» ARTICLE

──────────────────────────────

I’m also going to share with you some home-made beauty recipes which plunder nature’s more cooling bounty, and which I fine-tuned while I was writing my book The Ultimate Natural Beauty Book, a few years back.  Making your own cosmetics is actually far easier than the beauty industry lets on, and when busy-ness allows, I still find it huge fun – especially if I can lasso female teenagers, who seem to find whipping up beauty products at home nothing short of miraculous.

But first, my (hot) cool tips…

•  Victorian women would hold the inside of their wrists under a cold running tap for a minute – an amazing instant cool-down that’s gone out of fashion, but is just as effective today.

•  I have built up a lovely collection of old-fashioned fans, from boot fairs – or buy them in hot countries like Spain, and the Caribbean.  Much more elegant than the teeny battery-operated kind (and just as efficient).

•  Keep your regular toner, moisturiser and body lotion in the fridge;  the cooling sensation while you pamper your skin is exquisite bliss.

•  Boost your diet with foods that have a ‘cooling’ effect when they are eaten raw, added to salads, or briefly cooked:  fruits (especially melon), berries, salad greens, asparagus, cucumbers, peas, greens, corn and tomatoes.

•  If you happen to get sunburned, slather any areas of redness with yoghurt, fresh from the chiller, which works to calm over-heated skin.

•  And you can always do what Marilyn Monroe suggests in The Seven Year Itch:  keep your undies in the fridge till you’re ready to wear them!

•  4711 eau de Cologne is the most fantastically cooling all-over splash;  there’s no risk of overdoing it because the citrus notes fade fairly swiftly, but you feel daisy-fresh after use.  For the same reason, I keep the travel tissues in my handbag:  a sexy alternative to wet wipes with a skin-cooling bonus.

•  I also very much like Temple Spa Chillicious, a body spritzer which really does work to bring the skin’s temperature down near-miraculously.  Great for sticky, hot journeys.

•  Linen is by far the coolest fabric to sleep in:  linen sheets, nighties, pillows.  Might sound extravagant but vintage versions are all available inexpensively.  And this is a sad admission but I even belong to a Facebook group called ‘I flip my pillow over to get to the cold side’ (I do!), which has a staggering 971,000+ members, so clearly I am not alone.

──────────────────────────────

» WRITTEN REQUEST 1
In the cooling tips, how long did Victorian women hold the inside of their wrists under a cold running tap?
» WRITTEN REQUEST 2
Please transcribe the cooling tips word for word, beginning at the words "But first, my" and stopping after "is exquisite bliss.".
» WRITTEN REQUEST 3
Write the next part of the cooling tips, picking up after the last sentence shown.

» PROVIDED RECORDS

──────────────────────────────

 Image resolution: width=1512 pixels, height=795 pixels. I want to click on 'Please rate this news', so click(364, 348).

──────────────────────────────

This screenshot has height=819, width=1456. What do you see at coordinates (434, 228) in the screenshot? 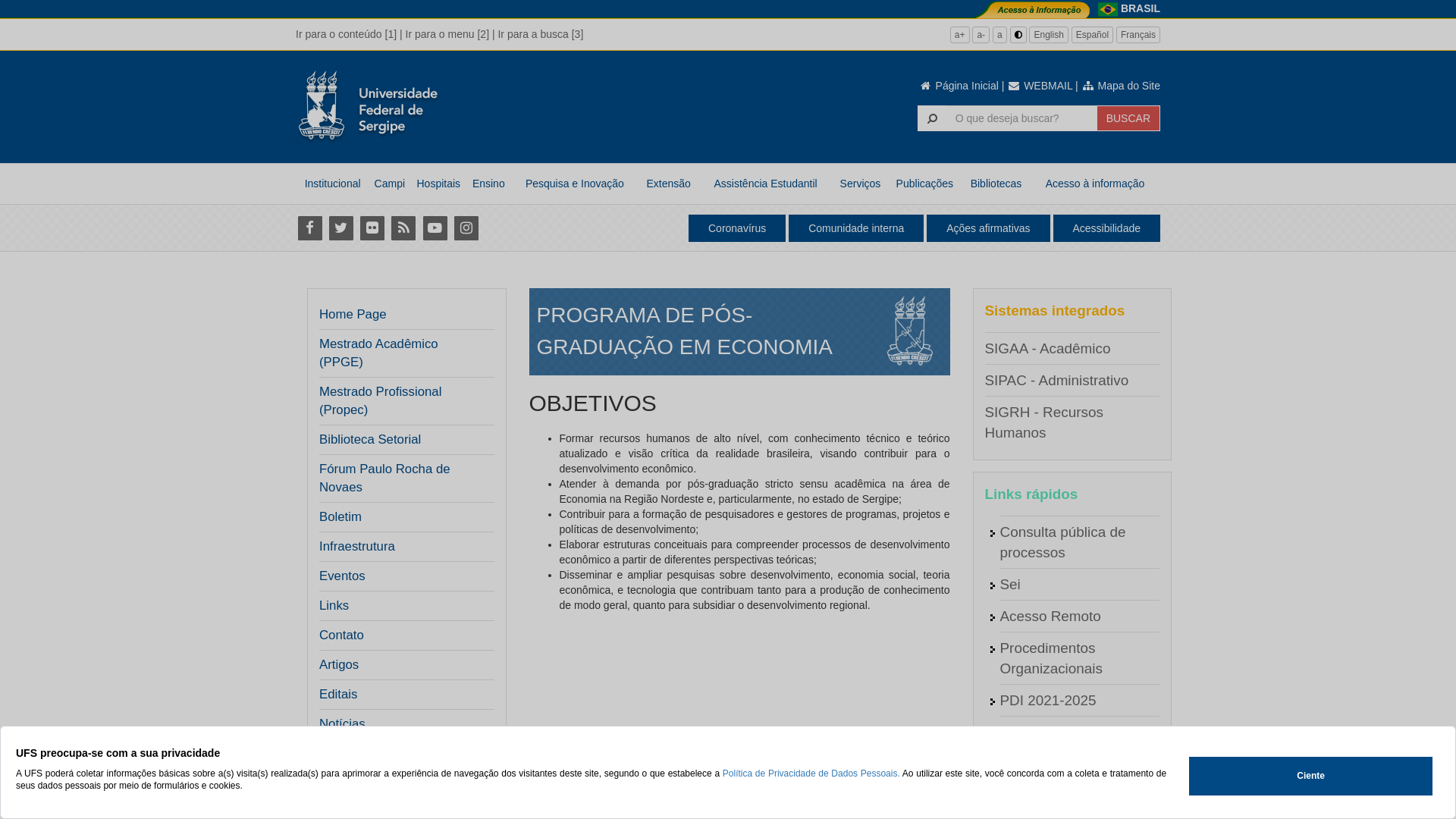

──────────────────────────────

» ANSWER 1
For a minute.

» ANSWER 2
But first, my (hot) cool tips…

•  Victorian women would hold the inside of their wrists under a cold running tap for a minute – an amazing instant cool-down that’s gone out of fashion, but is just as effective today.

•  I have built up a lovely collection of old-fashioned fans, from boot fairs – or buy them in hot countries like Spain, and the Caribbean.  Much more elegant than the teeny battery-operated kind (and just as efficient).

•  Keep your regular toner, moisturiser and body lotion in the fridge;  the cooling sensation while you pamper your skin is exquisite bliss.

» ANSWER 3
In terms of beauty products, look for anything featuring mint or cucumber on the ingredients list, which are cooling botanicals.  Ditto aloe.  But those are ingredients you can also grow and harvest at home, if you like, to whip up skin goodies.  As a quick-fix for tired feet, you can also try a couple of drops of peppermint in a washing-up bowl of cool water and soak your feet for 10 minutes, to put the spring back in your step.  (And see the recipe, below, for a cooling summer mint bath.)

Milk, Cucumber and Mint Cleanser

A terrific summer cleanser, to be made regularly and kept in the fridge, where it will keep for up to a week.  Summer skins love it…

5 cm. (4 inch) piece of cucumber
50 ml. (2 fl. oz.) milk
5 mint leaves
2 drops grapefruit seed extract or tincture of benzoin

Peel the cucumber and chop it roughly.  Remove the stalks and chop the mint leaves roughly.  Place the cucumber and mint in a blender or food processor with the milk, and whizz until smooth.  Pour the mixture into a saucepan and heat until simmering on a medium heat.  Simmer for two more minutes, and allow to cool.  Strain through muslin (or a piece of kitchen paper).  Pour the liquid into a sterilised bottle and add the grapefruit seed extract.  (This is wonderfully cooling on the skin.  The milk is lightly hydrating, meanwhile, delivering a light veil of moisture that even oily skins need.)

Cooling Summer Mint Bath

On a hot day/night, try this short-cut peppermint bath to cool you down:  simply swish 10 drops of peppermint essential oil in a cool-to-warm bath, lie back and relax.  A friend recommended this to me, years ago, and it’s truly miraculous.  Alternatively, make four cups of very strong mint tea – with peppermint, spearmint or applemint – then cool, and add to the bath.)

Cucumber Sensitive Mask

10 g. (1/2 oz.) brewer’s yeast (if you can’t readily buy this, pulverise brewer’s yeast tablets in a herb grinder)
10 g. (1/2 oz.) finely powdered oats
A 15 cm. (3-inch) chunk of cucumber)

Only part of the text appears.